Segundo a coluna do jornalista Fausto Macedo, do jornal O Estado de São Paulo, o inquérito tramita no Supremo sob a relatoria do ministro Flávio Dino e foi aberto a partir de uma determinação do magistrado no âmbito de uma Ação Direta de Inconstitucionalidade (ADI) que discutia os critérios para o preenchimento de vagas na Corte de Contas maranhense.
Brandão recorreu ao STF por meio de uma Arguição de Descumprimento de Preceito Fundamental (ADPF).
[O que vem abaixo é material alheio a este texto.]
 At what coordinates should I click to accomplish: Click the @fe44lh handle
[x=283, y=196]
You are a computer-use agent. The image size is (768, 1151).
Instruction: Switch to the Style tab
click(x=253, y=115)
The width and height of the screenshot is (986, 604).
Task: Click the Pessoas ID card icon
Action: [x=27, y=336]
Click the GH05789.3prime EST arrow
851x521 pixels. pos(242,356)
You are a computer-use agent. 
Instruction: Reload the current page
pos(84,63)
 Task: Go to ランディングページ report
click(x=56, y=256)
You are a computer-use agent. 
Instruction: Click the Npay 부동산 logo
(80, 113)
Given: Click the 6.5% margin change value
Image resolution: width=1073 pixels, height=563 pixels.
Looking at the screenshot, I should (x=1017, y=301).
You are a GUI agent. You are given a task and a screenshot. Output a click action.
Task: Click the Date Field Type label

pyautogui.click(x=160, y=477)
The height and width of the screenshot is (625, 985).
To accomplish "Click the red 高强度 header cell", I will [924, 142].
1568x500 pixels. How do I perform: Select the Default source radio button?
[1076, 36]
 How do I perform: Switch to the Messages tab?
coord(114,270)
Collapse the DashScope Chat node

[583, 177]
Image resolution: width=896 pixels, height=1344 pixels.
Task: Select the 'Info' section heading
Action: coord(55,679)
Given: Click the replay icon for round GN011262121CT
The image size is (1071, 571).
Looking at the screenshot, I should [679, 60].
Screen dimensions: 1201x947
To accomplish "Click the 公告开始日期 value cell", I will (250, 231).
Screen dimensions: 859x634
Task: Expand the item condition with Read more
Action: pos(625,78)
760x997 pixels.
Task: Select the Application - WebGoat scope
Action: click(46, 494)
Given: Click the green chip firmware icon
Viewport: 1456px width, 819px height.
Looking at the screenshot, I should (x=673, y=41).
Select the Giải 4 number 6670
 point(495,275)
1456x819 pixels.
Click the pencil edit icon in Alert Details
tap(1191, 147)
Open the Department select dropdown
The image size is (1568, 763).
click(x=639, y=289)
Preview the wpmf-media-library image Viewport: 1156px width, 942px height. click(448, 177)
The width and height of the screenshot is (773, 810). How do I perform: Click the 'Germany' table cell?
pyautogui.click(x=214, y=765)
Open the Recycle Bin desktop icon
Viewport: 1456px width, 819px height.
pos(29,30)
A defesa do governador argumentou que o procedimento adotado não seria adequado porque caberia ao Superior Tribunal de Justiça (STJ) investigar governadores.
Toffoli vê tentativa de impedir investigação
Ao rejeitar o pedido, Toffoli considerou inadequada a utilização de uma ADPF para alcançar o objetivo pretendido por Brandão.
O ministro observou que, embora a ação tenha sido apresentada sob o argumento de defesa das prerrogativas institucionais do cargo de governador, a investigação também alcança o próprio Brandão. Dessa forma, ele seria diretamente beneficiado por uma eventual suspensão do procedimento.
“Parece-me, assim, a pretensão deduzida nos autos não visa proteger a esfera institucional do Estado do Maranhão, como se alega, mas tão somente obstar a investigação dirigida ao seu titular”, afirmou Toffoli.
O ministro também registrou que há recurso pendente de análise por Flávio Dino. Segundo Toffoli, a jurisprudência do Supremo impede que a ADPF seja empregada como alternativa aos instrumentos recursais previstos na legislação.
A decisão ressalta que uma ADPF “não se presta a substituir os recursos processuais cabíveis nem pode ser utilizada como sucedâneo recursal destinado ao reexame de decisões judiciais concretas”.
Investigação envolve vagas no TCE-MA
A apuração questionada pelo governador surgiu no contexto de uma ADI sobre os critérios adotados para o preenchimento de vagas no Tribunal de Contas do Maranhão. A partir desse processo, Dino determinou a abertura de investigação pela Polícia Federal sobre suspeitas de irregularidades.
A defesa de Brandão questiona a competência para a condução da apuração. Os advogados sustentam que, diante da prerrogativa de foro do governador, eventuais investigações que o envolvam deveriam tramitar no STJ.
Com a decisão de Toffoli, o pedido apresentado pela defesa para interromper o inquérito por meio da ADPF não prosperou.
O governador contesta as acusações, afirma ser vítima de perseguição judicial e sustenta que Dino não deveria atuar nos processos que o envolvem.